◆ MATERIAL PROVIDED ◆
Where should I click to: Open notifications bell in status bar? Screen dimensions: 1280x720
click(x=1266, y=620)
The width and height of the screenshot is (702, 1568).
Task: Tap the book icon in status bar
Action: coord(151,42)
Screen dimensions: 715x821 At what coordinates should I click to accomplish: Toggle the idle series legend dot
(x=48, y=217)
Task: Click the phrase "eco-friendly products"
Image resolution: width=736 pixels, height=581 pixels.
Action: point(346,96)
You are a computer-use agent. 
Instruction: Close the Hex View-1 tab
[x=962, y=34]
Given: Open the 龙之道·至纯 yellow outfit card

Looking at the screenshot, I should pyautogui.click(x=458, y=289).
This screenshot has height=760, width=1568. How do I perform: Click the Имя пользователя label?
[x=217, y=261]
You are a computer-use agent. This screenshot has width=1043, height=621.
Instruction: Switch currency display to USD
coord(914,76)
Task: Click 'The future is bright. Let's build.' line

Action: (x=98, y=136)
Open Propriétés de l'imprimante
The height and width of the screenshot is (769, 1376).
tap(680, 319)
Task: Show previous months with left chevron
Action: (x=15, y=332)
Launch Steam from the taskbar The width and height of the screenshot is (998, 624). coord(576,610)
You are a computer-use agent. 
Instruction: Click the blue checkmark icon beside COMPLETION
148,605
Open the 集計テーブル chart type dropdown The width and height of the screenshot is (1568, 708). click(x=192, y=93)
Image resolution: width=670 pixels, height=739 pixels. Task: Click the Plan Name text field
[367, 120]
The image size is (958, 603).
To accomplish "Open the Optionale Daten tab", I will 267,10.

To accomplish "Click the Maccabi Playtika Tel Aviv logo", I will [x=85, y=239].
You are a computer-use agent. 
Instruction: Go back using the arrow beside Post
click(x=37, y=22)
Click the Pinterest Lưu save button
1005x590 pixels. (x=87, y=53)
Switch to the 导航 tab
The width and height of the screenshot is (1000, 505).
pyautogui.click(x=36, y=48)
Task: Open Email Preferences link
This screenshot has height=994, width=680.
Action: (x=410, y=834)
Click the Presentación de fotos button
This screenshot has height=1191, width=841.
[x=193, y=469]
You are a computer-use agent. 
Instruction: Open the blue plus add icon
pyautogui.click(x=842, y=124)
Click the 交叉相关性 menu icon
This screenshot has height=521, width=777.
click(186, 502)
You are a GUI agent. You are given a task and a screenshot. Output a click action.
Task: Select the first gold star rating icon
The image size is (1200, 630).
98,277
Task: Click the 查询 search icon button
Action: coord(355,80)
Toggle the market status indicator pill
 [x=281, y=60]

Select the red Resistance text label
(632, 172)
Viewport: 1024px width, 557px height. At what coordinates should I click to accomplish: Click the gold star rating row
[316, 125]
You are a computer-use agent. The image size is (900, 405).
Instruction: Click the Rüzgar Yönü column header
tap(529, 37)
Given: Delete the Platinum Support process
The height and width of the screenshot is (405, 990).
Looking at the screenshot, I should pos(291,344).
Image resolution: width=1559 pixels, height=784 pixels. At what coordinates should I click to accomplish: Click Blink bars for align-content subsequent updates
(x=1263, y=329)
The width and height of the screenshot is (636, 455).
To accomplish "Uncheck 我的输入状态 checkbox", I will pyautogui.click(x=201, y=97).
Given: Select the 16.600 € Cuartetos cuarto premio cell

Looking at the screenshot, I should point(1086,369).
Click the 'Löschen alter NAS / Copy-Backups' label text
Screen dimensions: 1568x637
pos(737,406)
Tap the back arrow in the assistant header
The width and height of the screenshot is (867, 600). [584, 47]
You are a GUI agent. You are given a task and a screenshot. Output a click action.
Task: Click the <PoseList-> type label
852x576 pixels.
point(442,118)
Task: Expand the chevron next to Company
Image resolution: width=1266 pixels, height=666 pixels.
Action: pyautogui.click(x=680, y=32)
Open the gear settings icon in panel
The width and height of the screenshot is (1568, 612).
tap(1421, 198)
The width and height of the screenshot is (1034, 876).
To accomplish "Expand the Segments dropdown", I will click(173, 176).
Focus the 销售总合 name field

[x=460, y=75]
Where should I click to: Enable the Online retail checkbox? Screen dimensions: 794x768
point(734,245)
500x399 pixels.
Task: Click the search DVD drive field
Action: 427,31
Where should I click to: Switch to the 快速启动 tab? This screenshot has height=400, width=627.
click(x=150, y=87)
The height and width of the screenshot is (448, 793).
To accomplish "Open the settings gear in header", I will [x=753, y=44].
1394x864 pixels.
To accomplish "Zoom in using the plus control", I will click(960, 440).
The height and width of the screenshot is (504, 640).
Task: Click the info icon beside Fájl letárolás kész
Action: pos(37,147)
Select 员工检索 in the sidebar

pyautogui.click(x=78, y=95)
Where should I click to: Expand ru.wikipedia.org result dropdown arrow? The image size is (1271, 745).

◆ WHAT YOU WILL DO ◆
Scan the records above, then copy out each line that mentions "gear".

◆ FINAL ANSWER ◆
Open the gear settings icon in panel
To accomplish "Open the settings gear in header", I will [x=753, y=44].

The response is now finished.